Differential problem solving

Business and competitive intelligence practitioners are one of those often overlooked sources of insight into analytical tradecraft in situations, and with individuals, very different from those typically encountered on the normal pol sci / national security track. Many of those insights have surprising cross domain relevance to the intelligence community proper.

Thus it is with the following item examining the behaviors of various (non-intelligence) technical minded types when confronted with an analytical problem. The differences in mind-sets, approaches, and even processes employed by the two groups make for a fascinating little vignette regarding comparative styles of critical thinking. (While we may object to the conclusions drawn in many other items on this particular blog, we do occasionally find an item or two of interest. And of course, given that the author resides in Kent in the UK, we could not help but notice the blog.)

We recall a similar little thought experiment that was routinely conducted during a strategic intelligence analytic tradecraft class once commonly offered around the community.
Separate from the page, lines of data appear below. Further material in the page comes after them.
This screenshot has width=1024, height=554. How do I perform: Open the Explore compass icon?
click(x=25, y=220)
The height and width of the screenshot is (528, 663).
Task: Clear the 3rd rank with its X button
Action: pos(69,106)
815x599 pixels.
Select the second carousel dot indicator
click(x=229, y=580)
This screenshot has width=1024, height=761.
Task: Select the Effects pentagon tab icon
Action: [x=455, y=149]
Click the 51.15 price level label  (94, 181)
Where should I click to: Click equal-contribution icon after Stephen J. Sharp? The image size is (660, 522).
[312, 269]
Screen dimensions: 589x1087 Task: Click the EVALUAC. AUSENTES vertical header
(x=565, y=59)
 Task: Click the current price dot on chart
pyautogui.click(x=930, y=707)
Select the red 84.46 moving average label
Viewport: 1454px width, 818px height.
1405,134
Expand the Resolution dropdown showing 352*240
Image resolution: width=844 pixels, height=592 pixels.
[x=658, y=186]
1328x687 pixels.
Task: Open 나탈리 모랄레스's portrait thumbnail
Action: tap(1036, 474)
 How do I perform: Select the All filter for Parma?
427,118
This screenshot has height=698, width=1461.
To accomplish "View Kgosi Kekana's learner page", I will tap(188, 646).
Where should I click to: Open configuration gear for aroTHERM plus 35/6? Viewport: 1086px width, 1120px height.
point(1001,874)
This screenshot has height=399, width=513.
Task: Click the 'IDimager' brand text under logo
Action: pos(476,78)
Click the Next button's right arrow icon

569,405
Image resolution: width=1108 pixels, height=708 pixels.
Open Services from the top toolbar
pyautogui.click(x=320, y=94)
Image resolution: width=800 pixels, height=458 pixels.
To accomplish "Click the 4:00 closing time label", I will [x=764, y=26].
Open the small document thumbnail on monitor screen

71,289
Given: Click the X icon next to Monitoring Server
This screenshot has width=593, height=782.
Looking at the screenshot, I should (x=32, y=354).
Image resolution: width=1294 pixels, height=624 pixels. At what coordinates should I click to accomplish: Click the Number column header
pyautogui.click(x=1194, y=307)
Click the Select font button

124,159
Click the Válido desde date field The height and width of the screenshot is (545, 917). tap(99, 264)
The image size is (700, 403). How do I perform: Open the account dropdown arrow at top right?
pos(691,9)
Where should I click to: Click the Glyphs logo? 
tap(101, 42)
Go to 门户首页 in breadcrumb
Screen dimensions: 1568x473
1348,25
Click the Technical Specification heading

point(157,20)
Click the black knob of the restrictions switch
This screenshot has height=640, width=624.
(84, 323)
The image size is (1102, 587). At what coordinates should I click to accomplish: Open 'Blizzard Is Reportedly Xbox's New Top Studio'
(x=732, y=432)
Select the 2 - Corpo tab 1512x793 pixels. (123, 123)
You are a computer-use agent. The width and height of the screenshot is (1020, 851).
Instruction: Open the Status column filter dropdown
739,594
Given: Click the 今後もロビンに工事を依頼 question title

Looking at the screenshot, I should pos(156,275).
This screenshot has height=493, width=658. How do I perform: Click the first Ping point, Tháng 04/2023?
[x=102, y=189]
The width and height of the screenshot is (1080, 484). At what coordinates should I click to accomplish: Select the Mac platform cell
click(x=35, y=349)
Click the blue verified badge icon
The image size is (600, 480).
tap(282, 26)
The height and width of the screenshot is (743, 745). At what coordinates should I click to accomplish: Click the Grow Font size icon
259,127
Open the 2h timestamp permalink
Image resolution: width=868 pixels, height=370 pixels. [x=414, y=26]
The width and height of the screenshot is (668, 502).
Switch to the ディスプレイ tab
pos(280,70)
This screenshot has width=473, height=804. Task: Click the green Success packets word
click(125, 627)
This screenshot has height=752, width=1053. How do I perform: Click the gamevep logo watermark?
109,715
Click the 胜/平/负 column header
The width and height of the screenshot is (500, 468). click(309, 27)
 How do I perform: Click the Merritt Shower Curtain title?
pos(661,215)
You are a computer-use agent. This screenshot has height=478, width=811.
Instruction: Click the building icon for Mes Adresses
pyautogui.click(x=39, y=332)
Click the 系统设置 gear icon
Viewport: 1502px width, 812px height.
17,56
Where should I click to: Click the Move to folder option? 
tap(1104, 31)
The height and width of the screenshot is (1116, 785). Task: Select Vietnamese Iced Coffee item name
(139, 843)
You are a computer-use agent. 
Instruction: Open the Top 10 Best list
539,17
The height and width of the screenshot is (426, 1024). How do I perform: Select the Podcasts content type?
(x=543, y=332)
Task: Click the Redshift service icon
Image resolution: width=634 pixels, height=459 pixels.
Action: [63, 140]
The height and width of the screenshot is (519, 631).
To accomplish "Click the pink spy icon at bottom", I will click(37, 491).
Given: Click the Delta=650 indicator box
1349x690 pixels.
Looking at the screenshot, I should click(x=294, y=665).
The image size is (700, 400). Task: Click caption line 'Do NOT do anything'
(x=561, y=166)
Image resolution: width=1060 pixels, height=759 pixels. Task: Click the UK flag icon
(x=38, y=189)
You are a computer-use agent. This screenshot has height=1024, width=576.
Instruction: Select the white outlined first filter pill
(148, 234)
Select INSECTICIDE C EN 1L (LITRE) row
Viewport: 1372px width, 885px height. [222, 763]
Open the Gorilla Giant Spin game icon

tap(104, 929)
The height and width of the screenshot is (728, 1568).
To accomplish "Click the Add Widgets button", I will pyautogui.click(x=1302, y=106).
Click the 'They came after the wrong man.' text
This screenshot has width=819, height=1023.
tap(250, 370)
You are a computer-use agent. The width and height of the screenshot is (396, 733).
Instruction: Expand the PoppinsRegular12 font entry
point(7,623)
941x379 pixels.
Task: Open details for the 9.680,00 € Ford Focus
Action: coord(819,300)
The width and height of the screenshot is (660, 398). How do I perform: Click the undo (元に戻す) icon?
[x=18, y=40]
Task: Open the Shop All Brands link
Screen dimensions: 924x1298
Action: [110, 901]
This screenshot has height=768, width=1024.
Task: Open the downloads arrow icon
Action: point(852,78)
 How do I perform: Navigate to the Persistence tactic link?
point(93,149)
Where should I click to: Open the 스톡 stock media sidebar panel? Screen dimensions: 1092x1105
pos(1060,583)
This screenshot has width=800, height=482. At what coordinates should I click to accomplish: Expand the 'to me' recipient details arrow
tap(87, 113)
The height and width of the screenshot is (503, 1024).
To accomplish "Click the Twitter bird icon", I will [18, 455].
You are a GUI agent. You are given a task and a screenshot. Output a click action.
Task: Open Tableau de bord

The exercise involved a group of practitioners and managers, usually from very different organizations and entities, trying to tackle a new “emerging” target account from soup to nuts – requirements definition, collection management, and analysis and production planning. We likewise recall the very differing approaches and styles that surfaced during those discussions. At the time, common wisdom tended to chalk this up to institutional culture – and in particularly, the reinforcing power of organizational stereotypes (and expectations of those stereotypes). A more subtle interpretation would be to examine the extent to which individuals came to those organizations, and to succeed within them, that were more likely to embrace those cultural norms and even stereotypical responses.

The benefits of this kind of cross domain discussion (if you can keep the participants from killing each other) is perhaps one of the strongest arguments we have heard voiced regarding the need to break the old ivory tower model, and to integrate collectors, analysts, and operators throughout key accounts – in close proximity to the policymakers.